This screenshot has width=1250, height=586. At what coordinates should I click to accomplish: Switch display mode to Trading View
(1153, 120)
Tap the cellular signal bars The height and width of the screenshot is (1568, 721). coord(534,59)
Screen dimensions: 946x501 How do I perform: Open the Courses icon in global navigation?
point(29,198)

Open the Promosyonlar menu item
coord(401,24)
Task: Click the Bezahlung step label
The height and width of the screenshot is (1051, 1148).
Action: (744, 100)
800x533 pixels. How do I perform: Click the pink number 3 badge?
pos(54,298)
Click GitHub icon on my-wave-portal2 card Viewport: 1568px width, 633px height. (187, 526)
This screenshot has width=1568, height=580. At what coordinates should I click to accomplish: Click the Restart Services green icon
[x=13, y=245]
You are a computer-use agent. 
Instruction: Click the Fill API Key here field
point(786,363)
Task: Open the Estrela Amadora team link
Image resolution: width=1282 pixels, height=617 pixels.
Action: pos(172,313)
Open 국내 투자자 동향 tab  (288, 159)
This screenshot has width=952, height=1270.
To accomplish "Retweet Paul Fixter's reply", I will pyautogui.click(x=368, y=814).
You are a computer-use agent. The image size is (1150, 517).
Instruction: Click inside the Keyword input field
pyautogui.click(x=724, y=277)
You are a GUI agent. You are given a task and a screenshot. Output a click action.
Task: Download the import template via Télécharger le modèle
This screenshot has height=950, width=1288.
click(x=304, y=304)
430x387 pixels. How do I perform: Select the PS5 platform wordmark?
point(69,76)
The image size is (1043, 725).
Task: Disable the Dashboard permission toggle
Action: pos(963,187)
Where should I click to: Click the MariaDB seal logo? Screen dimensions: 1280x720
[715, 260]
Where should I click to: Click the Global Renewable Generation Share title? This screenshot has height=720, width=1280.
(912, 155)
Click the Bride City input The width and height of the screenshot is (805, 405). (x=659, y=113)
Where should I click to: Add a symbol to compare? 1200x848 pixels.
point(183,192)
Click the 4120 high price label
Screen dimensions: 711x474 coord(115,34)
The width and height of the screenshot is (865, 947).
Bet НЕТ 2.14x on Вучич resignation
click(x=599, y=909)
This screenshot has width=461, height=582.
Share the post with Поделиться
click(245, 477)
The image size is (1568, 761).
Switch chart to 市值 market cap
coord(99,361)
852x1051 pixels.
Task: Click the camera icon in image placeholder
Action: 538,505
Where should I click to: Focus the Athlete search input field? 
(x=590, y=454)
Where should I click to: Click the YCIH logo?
* * *
Work to complete = The reply must hold exactly the lines from the one containing "Bet НЕТ 2.14x on Вучич resignation" to the last line of the entries, and nothing more.

Solution to this task =
Bet НЕТ 2.14x on Вучич resignation
click(x=599, y=909)
This screenshot has width=461, height=582.
Share the post with Поделиться
click(245, 477)
The image size is (1568, 761).
Switch chart to 市值 market cap
coord(99,361)
852x1051 pixels.
Task: Click the camera icon in image placeholder
Action: 538,505
Where should I click to: Focus the Athlete search input field? 
(x=590, y=454)
Where should I click to: Click the YCIH logo?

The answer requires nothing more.